TASK SET:
1) Reproduce the stretch of the article on Massachusetts child care funding from "Federal regulators have" through "of low-income children.".
2) According to the article on Massachusetts child care funding, why did the state's congressional delegation believe Massachusetts had broken the rules? Answer in one to three sentences.
3) Continue the article on Massachusetts child care funding from where it stops.

DOCUMENT EXCERPT:
========
Federal regulators have concluded that Massachusetts broke no rules over the past year in its use of millions of federal dollars to expand early education to thousands of low-income children.

The state’s congressional delegation last month raised questions about the spending, saying the state may have improperly used $14 million.

Congress last year significantly increased funding for low-income child care programs, boosting the annual amount Massachusetts receives from roughly $110 million to $140 million.

The delegation, in a March 29 letter to Governor Charlie Baker, said Massachusetts used $14 million of those new federal funds to replace state spending on child care programs for poor families, rather than to supplement it.


“Taking away state funding and replacing it with any portion of the intended supplemental allotment of [federal money] appears to violate Congressional intent,” the letter said.

That, the delegation wrote, breaks rules requiring states to use the money to expand their support for early education.

But the Administration for Children and Families, the federal agency that regulates early education, said in letter Thursday that state administrators followed the rules. The letter said states were prohibited from reducing the amount of state money allocated for child care assistance to low-income families below the amount the state had allocated in March 2018.
========
COLLECTED DATA:
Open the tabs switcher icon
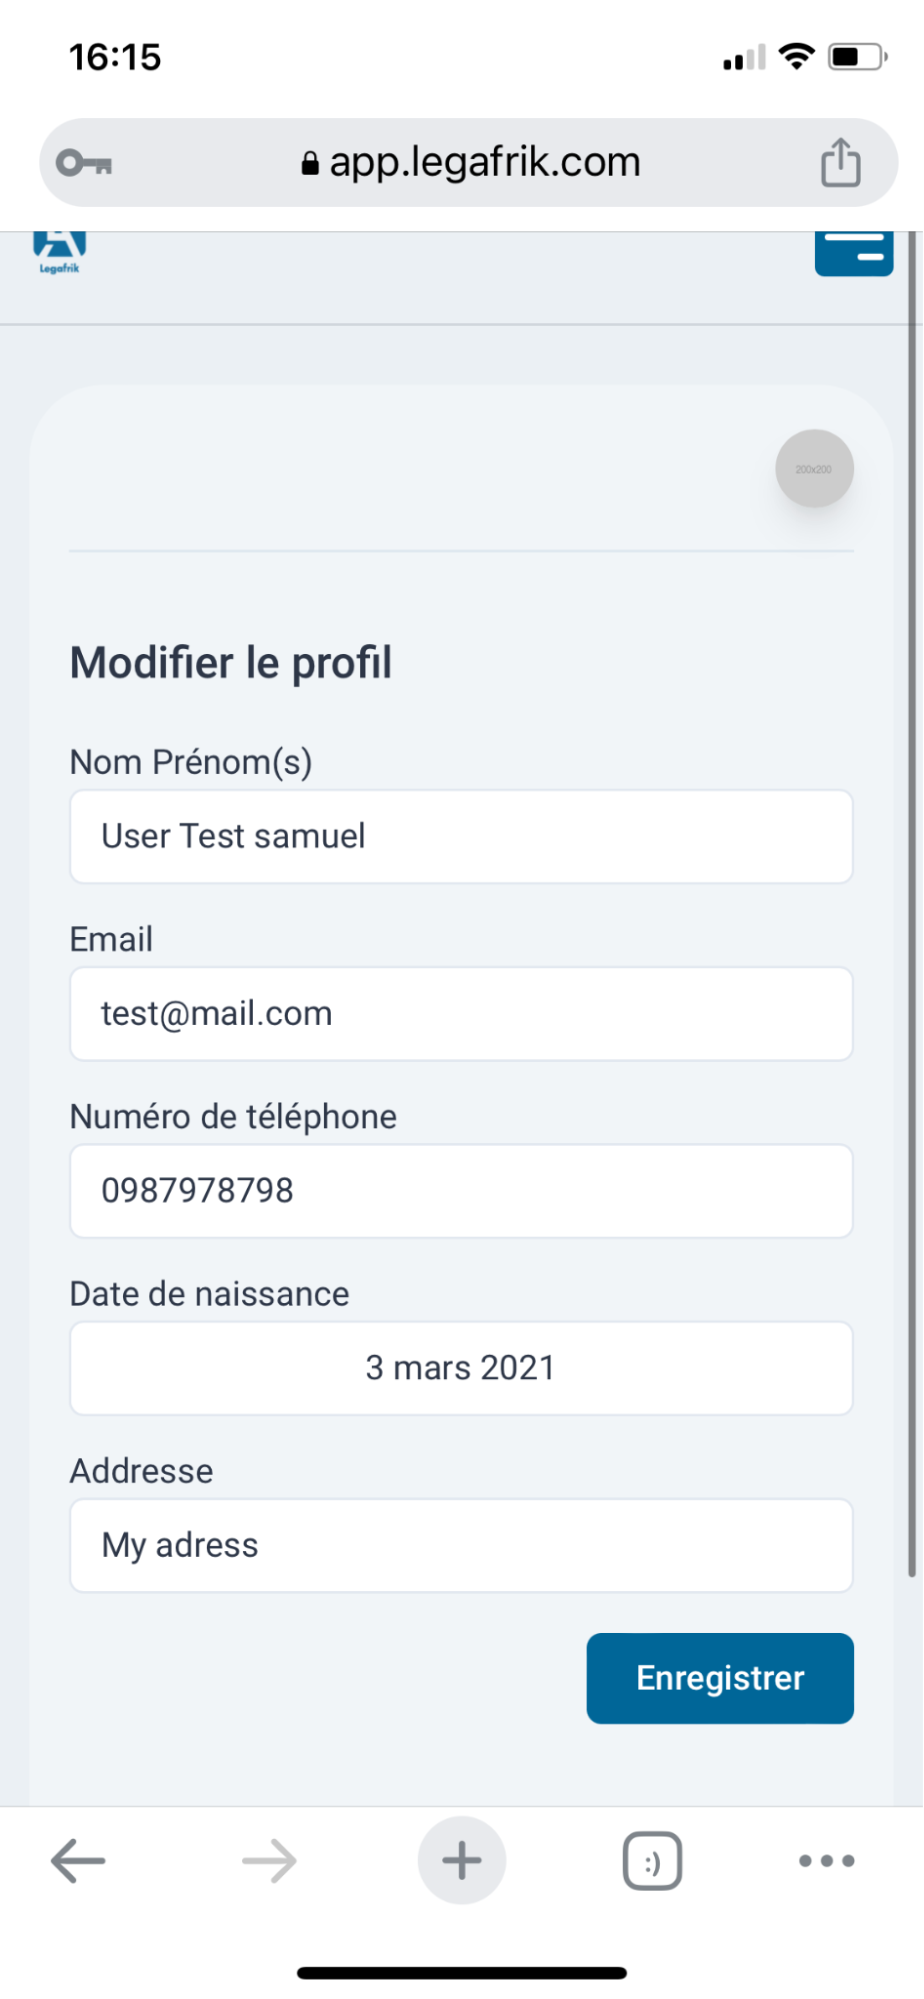This screenshot has height=1999, width=924. [653, 1861]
========
EXERCISE RESPONSES:
1)
Federal regulators have concluded that Massachusetts broke no rules over the past year in its use of millions of federal dollars to expand early education to thousands of low-income children.

2) The delegation said Massachusetts used $14 million of the new federal funds to replace state spending on child care programs for poor families instead of supplementing it. In its view, this broke rules requiring states to use the money to expand their support for early education.

3)
The letter said documentation administrators submitted indicates the state did not decrease its spending to supplant it with federal funds.

The current state budget targeted $35 million in new state funds to expand preschool for needy children, boost training for child care teachers, and increase reimbursements to child care centers.

The Center for Law and Social Policy, a nonprofit that advocates policies for low-income people, last year analyzed the effect of the new federal funding and said it would expand child care assistance to an additional 151,000 children nationwide.


For Massachusetts, it estimated that roughly 3,200 more needy youngsters would receive access to child care.